What I'd want to know before writing this off is whether anyone documented the missing time element properly. That's the bit that matters to me. A man wandering off is one thing. A man wandering off with a provable gap in his timeline that the crew can independently corroborate - that's quite another. Do we have statements? Timestamps? Anything from the logging company records that night?

I've looked into enough abduction cases over the years to know the mundane explanations usually fall apart once you start asking about the timeline in detail.

Dieter W.
Dieter W.
Member
2 posts
Joined Sep 2025
2 weeks ago
#9414

@SophieGhost has the right of it. Accounts get cleaned up in both directions - towards the dramatic and away from it depending on who's doing the retelling.

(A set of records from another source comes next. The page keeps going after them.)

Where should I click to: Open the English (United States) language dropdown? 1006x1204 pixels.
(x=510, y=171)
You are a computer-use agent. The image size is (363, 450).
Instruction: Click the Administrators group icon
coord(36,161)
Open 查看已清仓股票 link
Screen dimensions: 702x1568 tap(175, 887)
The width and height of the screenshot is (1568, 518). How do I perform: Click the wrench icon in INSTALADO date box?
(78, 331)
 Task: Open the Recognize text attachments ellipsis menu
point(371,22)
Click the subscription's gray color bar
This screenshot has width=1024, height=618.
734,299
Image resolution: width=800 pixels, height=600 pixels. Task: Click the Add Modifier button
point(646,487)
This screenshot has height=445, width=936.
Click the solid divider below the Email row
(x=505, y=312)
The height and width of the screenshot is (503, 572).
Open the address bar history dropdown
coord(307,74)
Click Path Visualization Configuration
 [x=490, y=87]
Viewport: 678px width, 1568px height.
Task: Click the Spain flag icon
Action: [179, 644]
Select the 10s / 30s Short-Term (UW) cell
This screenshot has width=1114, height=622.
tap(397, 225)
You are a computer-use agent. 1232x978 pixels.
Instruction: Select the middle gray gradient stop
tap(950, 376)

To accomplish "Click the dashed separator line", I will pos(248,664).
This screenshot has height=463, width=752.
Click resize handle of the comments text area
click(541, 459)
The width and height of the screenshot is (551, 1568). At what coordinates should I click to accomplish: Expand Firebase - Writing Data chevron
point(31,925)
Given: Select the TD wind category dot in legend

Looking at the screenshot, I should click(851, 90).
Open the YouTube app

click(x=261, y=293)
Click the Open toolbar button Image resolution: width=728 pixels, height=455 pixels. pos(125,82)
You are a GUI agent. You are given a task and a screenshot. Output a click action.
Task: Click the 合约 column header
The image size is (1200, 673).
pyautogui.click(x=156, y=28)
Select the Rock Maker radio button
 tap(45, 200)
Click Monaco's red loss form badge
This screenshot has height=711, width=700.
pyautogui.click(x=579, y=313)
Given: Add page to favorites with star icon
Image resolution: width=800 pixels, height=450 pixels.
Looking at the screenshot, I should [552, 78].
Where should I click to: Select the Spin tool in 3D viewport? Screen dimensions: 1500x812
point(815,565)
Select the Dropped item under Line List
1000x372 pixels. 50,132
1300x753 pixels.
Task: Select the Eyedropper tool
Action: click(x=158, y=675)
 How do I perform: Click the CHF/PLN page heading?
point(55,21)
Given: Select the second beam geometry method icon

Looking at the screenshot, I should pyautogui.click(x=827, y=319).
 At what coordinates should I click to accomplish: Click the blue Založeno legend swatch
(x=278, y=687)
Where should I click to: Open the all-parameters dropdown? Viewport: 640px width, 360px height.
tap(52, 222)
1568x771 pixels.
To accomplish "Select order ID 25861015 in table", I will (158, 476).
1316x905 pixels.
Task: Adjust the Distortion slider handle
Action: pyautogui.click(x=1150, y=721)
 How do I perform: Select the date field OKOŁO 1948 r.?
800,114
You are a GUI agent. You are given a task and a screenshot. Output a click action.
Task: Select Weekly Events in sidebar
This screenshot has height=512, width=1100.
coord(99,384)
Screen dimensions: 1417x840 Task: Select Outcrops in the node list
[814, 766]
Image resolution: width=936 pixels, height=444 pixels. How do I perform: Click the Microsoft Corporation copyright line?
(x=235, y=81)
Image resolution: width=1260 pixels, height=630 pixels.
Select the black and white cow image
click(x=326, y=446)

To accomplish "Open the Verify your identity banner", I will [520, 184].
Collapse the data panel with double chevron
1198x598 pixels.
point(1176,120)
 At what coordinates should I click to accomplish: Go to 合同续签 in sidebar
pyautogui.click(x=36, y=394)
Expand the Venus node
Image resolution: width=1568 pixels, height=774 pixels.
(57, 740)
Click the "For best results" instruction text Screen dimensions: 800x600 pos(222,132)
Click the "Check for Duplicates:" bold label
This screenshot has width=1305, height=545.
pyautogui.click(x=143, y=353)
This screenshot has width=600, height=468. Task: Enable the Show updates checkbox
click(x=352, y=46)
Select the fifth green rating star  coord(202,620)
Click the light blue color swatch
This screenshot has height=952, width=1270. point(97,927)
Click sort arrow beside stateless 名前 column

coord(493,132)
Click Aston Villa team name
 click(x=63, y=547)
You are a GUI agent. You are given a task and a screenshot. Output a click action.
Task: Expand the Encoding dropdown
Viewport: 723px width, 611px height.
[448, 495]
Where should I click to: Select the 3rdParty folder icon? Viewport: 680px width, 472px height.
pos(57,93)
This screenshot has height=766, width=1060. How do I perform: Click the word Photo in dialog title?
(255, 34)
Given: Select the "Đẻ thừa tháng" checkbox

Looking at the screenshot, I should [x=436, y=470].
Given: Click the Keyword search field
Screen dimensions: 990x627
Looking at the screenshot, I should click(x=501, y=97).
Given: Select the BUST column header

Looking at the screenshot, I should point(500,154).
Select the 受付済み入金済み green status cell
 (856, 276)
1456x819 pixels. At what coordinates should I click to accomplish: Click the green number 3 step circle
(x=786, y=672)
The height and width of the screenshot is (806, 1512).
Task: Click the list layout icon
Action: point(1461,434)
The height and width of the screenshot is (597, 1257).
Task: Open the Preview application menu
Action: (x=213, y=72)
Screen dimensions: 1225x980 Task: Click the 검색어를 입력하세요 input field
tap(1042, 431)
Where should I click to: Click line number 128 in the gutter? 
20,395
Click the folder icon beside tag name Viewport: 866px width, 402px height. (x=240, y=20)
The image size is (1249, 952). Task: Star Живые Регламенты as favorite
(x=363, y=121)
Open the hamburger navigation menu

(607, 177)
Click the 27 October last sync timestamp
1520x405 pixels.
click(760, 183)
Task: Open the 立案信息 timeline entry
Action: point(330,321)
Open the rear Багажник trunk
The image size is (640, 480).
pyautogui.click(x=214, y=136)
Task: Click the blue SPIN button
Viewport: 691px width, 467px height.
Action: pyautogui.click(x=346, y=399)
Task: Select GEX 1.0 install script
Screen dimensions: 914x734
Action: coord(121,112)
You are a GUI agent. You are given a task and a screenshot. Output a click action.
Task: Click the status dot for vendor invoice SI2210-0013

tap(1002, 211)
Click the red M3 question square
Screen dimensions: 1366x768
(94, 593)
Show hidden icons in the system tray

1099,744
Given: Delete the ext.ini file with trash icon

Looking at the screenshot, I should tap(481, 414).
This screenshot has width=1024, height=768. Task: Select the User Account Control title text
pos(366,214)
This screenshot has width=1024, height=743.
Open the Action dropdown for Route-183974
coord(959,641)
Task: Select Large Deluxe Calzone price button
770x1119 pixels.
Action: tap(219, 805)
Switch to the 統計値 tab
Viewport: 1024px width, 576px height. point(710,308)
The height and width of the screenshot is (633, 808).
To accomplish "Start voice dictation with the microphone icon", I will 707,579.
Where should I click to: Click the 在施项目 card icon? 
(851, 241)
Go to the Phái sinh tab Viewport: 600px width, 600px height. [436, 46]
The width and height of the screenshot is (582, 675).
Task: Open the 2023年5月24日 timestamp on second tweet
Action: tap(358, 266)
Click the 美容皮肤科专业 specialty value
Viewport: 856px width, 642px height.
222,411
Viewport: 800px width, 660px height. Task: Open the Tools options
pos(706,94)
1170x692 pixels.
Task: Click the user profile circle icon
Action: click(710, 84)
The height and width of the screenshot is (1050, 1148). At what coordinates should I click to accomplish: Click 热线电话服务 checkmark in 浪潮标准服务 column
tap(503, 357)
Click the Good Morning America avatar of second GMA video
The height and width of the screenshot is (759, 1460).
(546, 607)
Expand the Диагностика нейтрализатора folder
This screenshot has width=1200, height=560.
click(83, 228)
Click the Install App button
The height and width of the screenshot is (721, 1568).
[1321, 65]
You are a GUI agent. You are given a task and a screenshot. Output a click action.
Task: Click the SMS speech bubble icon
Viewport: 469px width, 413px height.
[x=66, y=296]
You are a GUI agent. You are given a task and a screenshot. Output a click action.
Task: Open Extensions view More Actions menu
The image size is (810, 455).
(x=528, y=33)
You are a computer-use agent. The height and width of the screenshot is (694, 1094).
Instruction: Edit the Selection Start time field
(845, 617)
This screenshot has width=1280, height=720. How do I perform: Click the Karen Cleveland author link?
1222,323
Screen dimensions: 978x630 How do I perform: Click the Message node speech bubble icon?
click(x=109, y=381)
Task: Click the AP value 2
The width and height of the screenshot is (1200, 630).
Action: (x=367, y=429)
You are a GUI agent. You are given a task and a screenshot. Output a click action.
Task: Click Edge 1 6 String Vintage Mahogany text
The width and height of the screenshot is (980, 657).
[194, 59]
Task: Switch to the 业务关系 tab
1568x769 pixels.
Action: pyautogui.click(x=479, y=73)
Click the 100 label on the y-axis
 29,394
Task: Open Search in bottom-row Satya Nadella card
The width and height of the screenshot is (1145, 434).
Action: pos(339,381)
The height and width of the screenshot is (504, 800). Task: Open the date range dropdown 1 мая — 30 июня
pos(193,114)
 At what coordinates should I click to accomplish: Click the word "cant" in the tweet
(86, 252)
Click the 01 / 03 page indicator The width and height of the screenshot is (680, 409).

What I'd want to know before going anywhere near the abduction angle is what the actual timeline looks like. How long was he missing, where exactly was the camp, and who was first on scene when he came back. Those details matter more than whatever poetic framing ended up in the case title. "Stars took him" tells me nothing useful about what actually happened to this man.

Morgan O.
Morgan O.
Member
4 posts
Joined Jul 2025
2 weeks ago
#9440

@MoodyFalcon that's actually a really good point that doesn't get made enough. I've reviewed my own notes from ghost hunts and noticed I'd unconsciously smoothed things out when writing them up later - not to make them more dramatic, just to make them make sense as a narrative. The brain wants a story with a shape to it. Whether that means witnesses here played up the "stars took him" angle or played it down to avoid sounding mental, we genuinely can't tell without the original statements taken close to the time. Do we know how soon after the incident anyone recorded formal accounts?

FakeMothman
FakeMothman
Active Member
16 posts
Joined Dec 2023
2 weeks ago
#9474

@Gezza that's the bit that gets overlooked most often. I've got field notes from a Bigfoot outing back in 2019 and reading them back now, some of the things I wrote down in the moment sound almost boring compared to how I'd probably describe the same events today. Memory and meaning-making are doing constant work on raw experience whether we want them to or not. The question for this case isn't whether the account is polished - it's whether the core detail, the guy being gone and the light overhead, holds up across multiple independent witnesses before anyone started comparing notes.

ShadowyPendle
ShadowyPendle
New Member
0 posts
Joined Nov 2025
2 weeks ago
#9508

@FakeMothman this is something I'd never really thought about before but it makes total sense. With time slip accounts especially, I've noticed that when people write them up days or weeks later the details often feel almost too clean, like the sequence of events has been tidied up into a proper narrative. But in the moment you'd imagine it would feel completely fragmented and confusing. Does anyone know if there's a way to get closer to the raw accounts before they get reworked?

Barry L.
Barry L.
Member
1 posts
Joined Jun 2025
2 weeks ago
#9668

Never really followed alien abduction cases much but this one pulled me in. The bit about multiple crew members watching it happen at the same time is what gets me - with ghost stuff you can usually argue its one person's perception but you cant say that when theres a whole group stood there seeing the same thing.